▶ _Available records_:

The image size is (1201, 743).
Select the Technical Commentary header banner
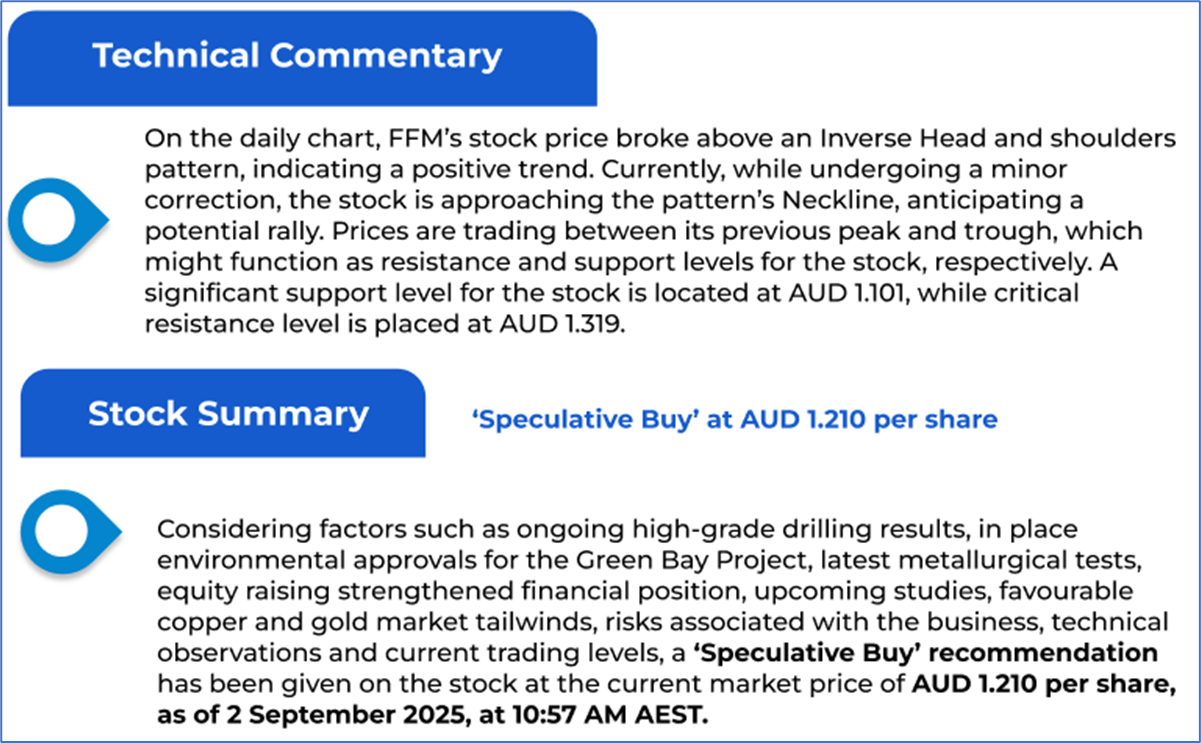pyautogui.click(x=298, y=56)
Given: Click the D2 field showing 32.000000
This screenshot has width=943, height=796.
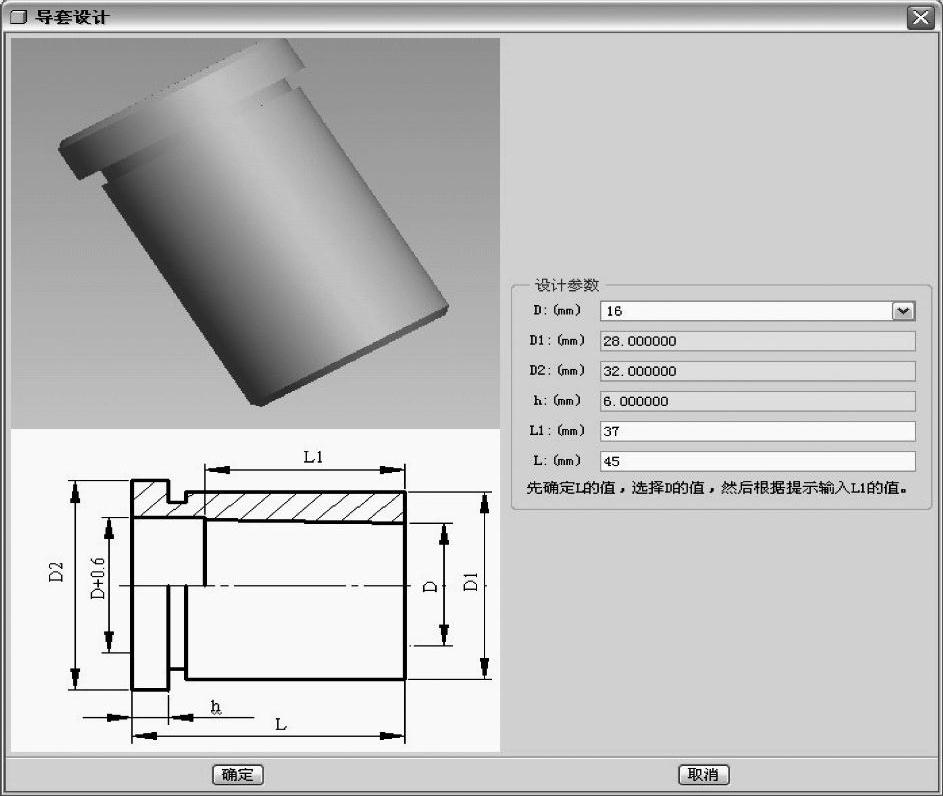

▶ _Assigned task_: Nothing but the lines from the one containing "Given: Click the D2 field showing 32.000000" through the end of the listing is to be output, and those lines are to be output exactly, pictures excluded.

▶ _Written answer_:
Given: Click the D2 field showing 32.000000
This screenshot has width=943, height=796.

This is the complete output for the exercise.